In fact, Atlético in Ottawa ranks among the biggest expansion arrangements this continent has ever seen.
So, here’s the story of Los Colchoneros, Spanish formattress makers (we’ll get to that shortly); the humble origins of a club who points their origin all the way back to 1903.
Who is Club Atlético de Madrid?
Imagine, but for a moment, life in Spain a century ago.
You’re a strapping young footballer with a newborn on the way. You’ve penned a deal with Atléti, a club founded by students in the Spanish capital, originally a youth arm to another club known as Athletic Bilbao, and that first paycheque? Well, you’re furnishing your Madrileño lodging with only the finest mattress money can buy. Your child deserves only the best, after all. So, you head to the mattress maker, and your options are fairly robust, but they all have one thing in common.
Red and white stripes.
It was the fashion, at the time. It’s also where Atlético gets its historic nickname … and, red and white, or ‘Rojo y Blanco’, is a modern, simpler take on this aged tale.

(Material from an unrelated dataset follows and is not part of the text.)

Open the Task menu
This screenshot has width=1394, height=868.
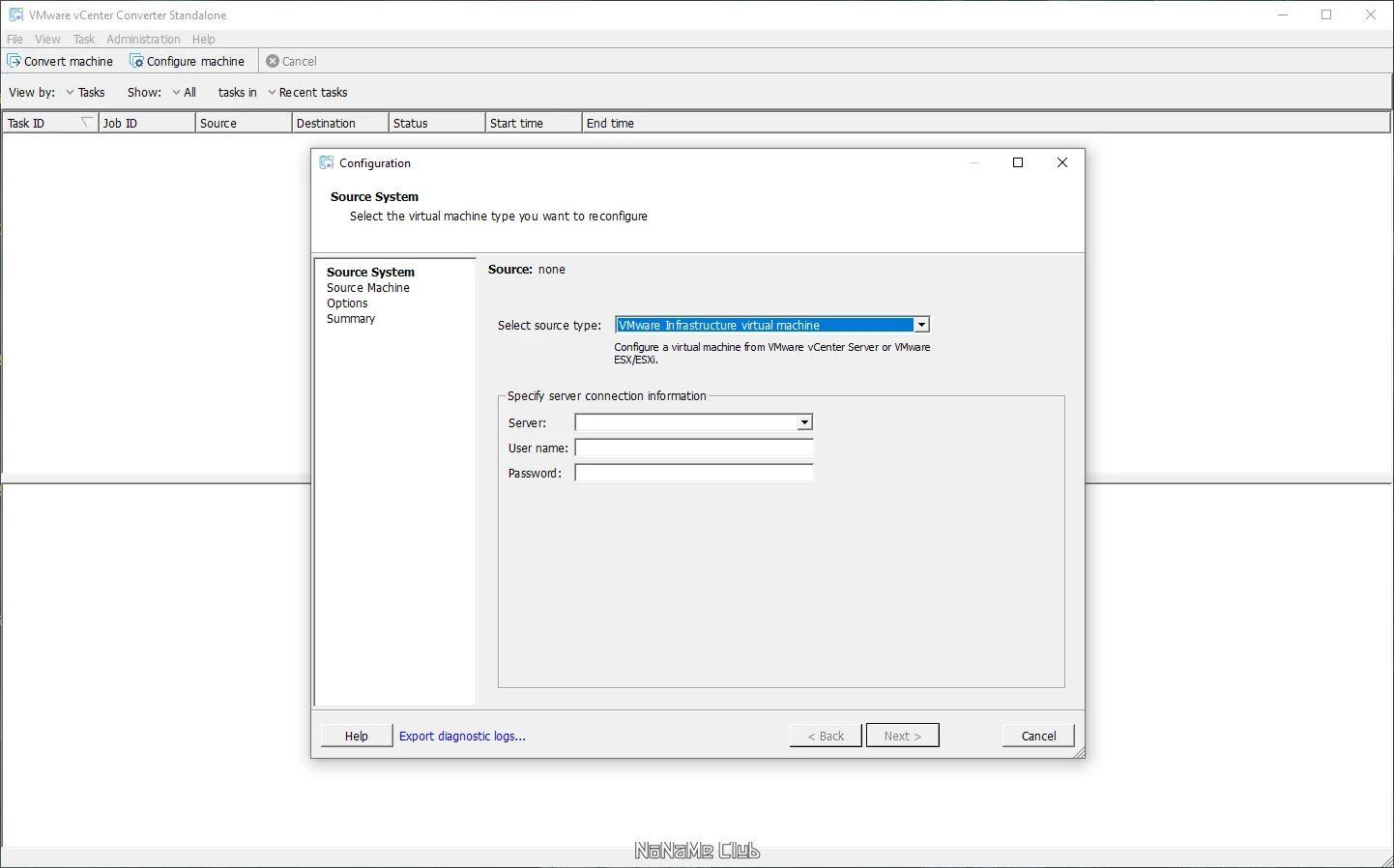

There are … other takes on the origins of Atlético’s colloquial calling, of river banks and cowboys and natives and more; but the one common thread is, well, the common red-and-white threads of Atléti’s uniform. If you see ’em anywhere in the world, you’ll recognize it at Atlético’s right away, even moreso than the all-white of Real.
You’ll certainly recognize those stripes when looking through the history books. Ten La Liga titles, and 10 more 2nd-place finishes over the decades. A further 10 Copa del Rey crowns, though older fans will remember a further nine appearances in the final which didn’t end so fruitfully. All of this, capitulated by three UEFA Europa League titles, all of which came in the past decade, tell the story of the new Atléti, the only club to end the reign of Lionel Messi’s Barcelona or Cristiano Ronaldo’s Real with a La Liga title in 2014 courtesy of bulldog Diego Costa.
As Fulham, Bilbao, and Marseille learned, this new Atléti, spearheaded by Diego Simeone, is a world force. They’ve left their parent club Bilbao well in the dust, some 100 years later.
Nowadays, the first team plays their matches in the 68,000-seat Wanda Metropolitano, after vacating the 52-year-old Estadio Vicente Calderón in 2017. Led by Simeone, Atléti boasts stars on the pitch such as João Félix, Álvaro Morata, and Koke. Atlético’s women’s side are even more dominant, winning each of the past three Spanish league titles.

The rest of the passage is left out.